Eastern Cape premier challenges criminals to a [gun] fight

Eastern Cape premier Oscar Mabuyane
The Eastern Cape, which is among provinces grappling with extortion syndicates, does not have  a proper and effective policing strategy in place. If it had, premier Oscar Mabuyane, a key ally of President Cyril Ramaphosa, would not have dared criminals to challenge the police, in the manner he has done.

He sees this as a quick fix to a fundamental crime problem which has been allowed to permeate across the social fabric of South Africa, where more than 6,000 people were murdered and over 9,000 raped between April and June 2024. 

According to the crime statistics for the first quarter of 2024/25 there were a total of 6,867 attempted murders, 42,858 common assaults, 11,312 common robberies, 5,438 carjackings and truck hijackings in the country, and 429 cash-in-transit heists occurred during the period under review. 
I agree with police minister Senzo Mchunu, these stats are "sobering".
 
In a widely circulated video clip, [watch from 4:10] Mabuyane confidently tells Newszroom Afrika journalist Sipha Kema: "I don't want those ones [criminals] who don't want to fight with police because they are making life difficult for us, because we must arrest them, we must have more budget, transport them to jail. 

"But those who fight are making our lives easy because there are two places where criminals belong: They belong underground or in jail.

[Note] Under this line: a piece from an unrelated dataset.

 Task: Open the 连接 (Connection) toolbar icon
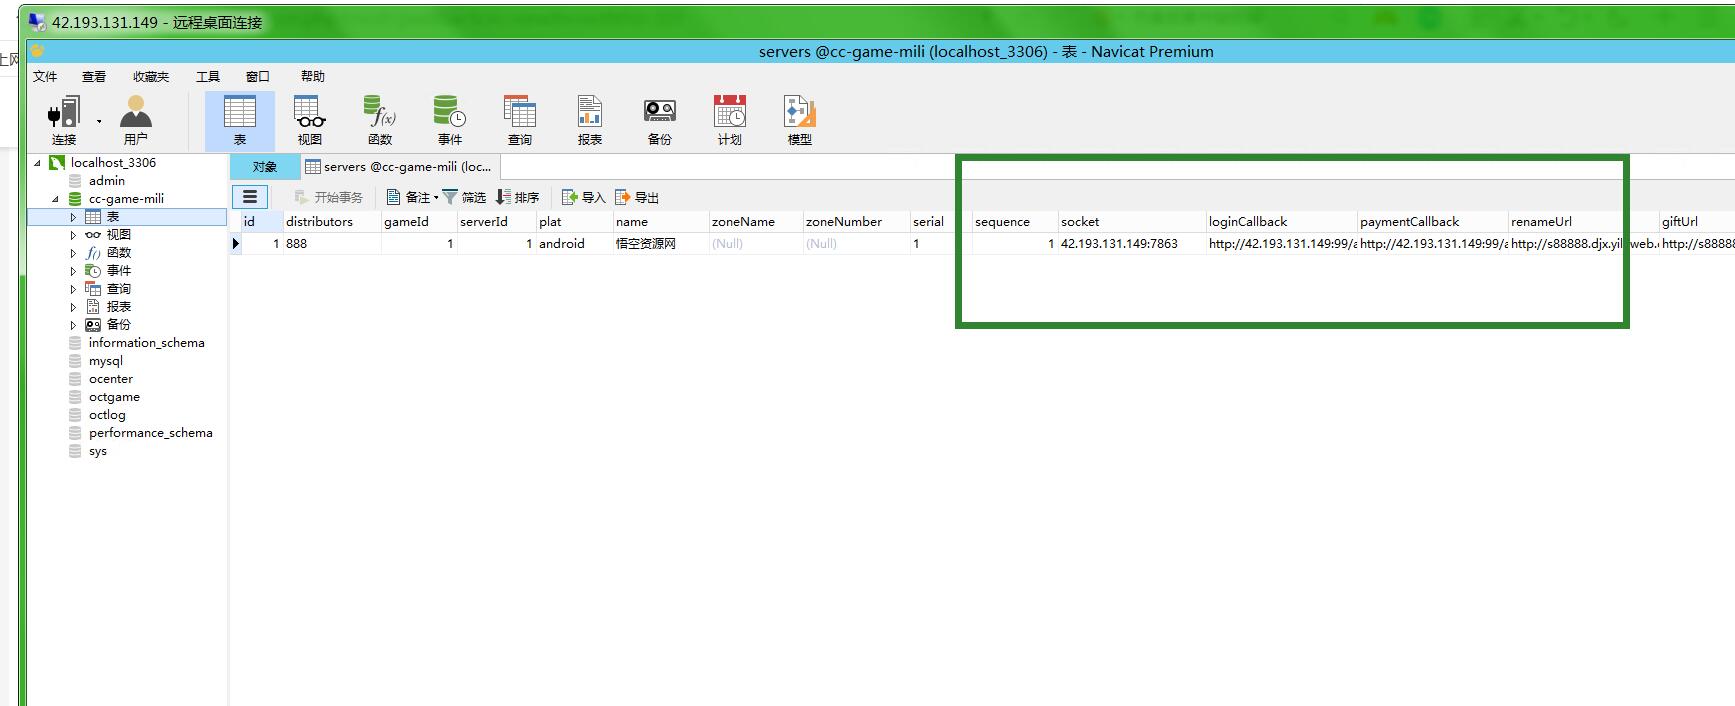pyautogui.click(x=64, y=119)
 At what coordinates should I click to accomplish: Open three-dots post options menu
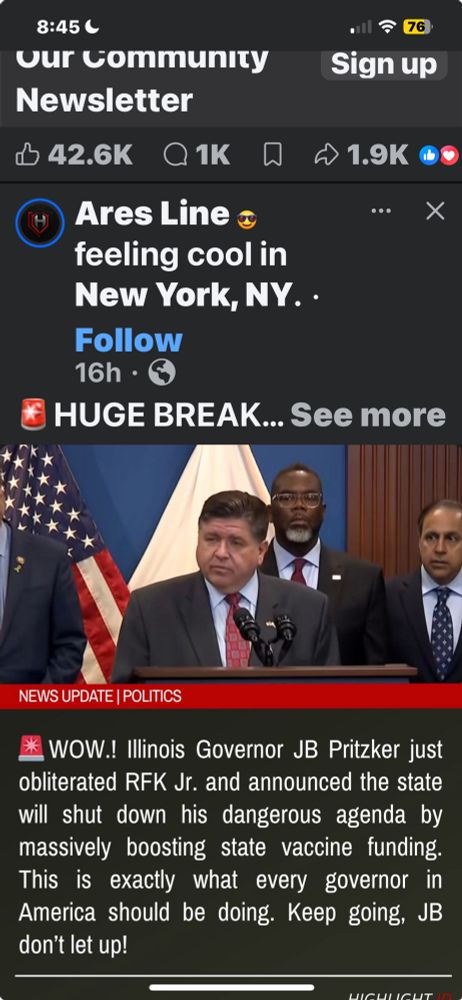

But in jail they are eating more tax resources, we had better get rid of them. We must not see them any more. Our people need safety as they are guaranteed in our constitution."

Mabuyane, who is the ANC's provincial boss and had ambitions of becoming Ramaphosa's deputy at the Union Buildings, said good work has been done in dealing with crime in the province, "and I'm quite happy I'm no longer having a huge traffic of complaints coming from communities, [and] I'm no longer making our commissioners not to sleep because of this and that".

The good work Mabuyane is referring to is probably that of an alleged extortion racket kingpin, who was gunned down by members of the police's national intervention unit, during a shootout in Mthatha four weeks ago. Besides Mabuyane's, there is another video clip of a police officer who boldly says if thugs shoot at cops they (thugs) will come out second best.

Mabuyane's remarks come after he was roundly criticised by Abathembu King Buyelekhaya Dalindyebo (Aaah! Zwelibanzi!), for allegedly keeping mum over the extortion scourge in a province where doctors' rooms have been forced to closed shop.
 
Thugs recently stormed the home of a Mthatha nurse demanding payment of R50,000, when the nurse asked if they had smoked their socks, he was robbed of his phone, laptop and television. In another incident a school principal from KwaBhaca was gunned down by a gun-wielding lowlife who demanded payment. There are many, many, other examples.

By comparison, KwaZulu-Natal (KZN) has received mostly praise in the hardened manner it's dealing with crime and extortionists. Provincial police commissioner Lt-Gen Nhlanhla Mkhwanazi has been calling on the province's men and women in blue not to go to their early graves with "weapons in their hands".

This has seen the KZN police gunning down about 40 alleged criminals in gunfights since April. The gun battles have become a source of debate in many newsrooms, boardrooms and workplaces. I must say I'm always amused at the manner the KZN police craft their media statements: Without fail there is wont to be a line that goes: "In a shootout/gunbattle/gunfight with the police ..." šŸ˜‚

Clearly, Mabuyane has been watching in awe how the neighbouring province is dealing ruthlessly with criminal suspects and would like to see the same method replicated ePhondweni (Eastern Cape).

But here's the challenge for Mabuyane. All the operations Mkhwanazi and his charges embark on are, more often than not, alway intelligence-driven, hence the high "success" rate, if we can call it that.
Mabuyane, therefore, needs to bolster the province's police brass, starting by seeing to it that a head of crime intelligence is appointed as a matter of urgency.

The Eastern Cape has been without a crime intelligence head for almost a year now. These are some of the bottlenecks that Mabuyane must deal with, before the province can start seeing progress and turning the tide against crime.

After all, those affected by crime have been calling on police authorities across the country to follow Mkhwanazi's stellar example in ridding his province of crime and "KZN" [read: gun down] those behind it.

Those who have made it their mission to terrorise communities, businesses and destroy livelihoods, leaving despair and orphans in their wake, must know they have declared themselves enemies of the people.

And the enemy does not come unless to steal, kill and destory. It's time we all put our shoulders to the wheel and push back against the crime scourge in the country. But police to the front, please Bethuna [good people].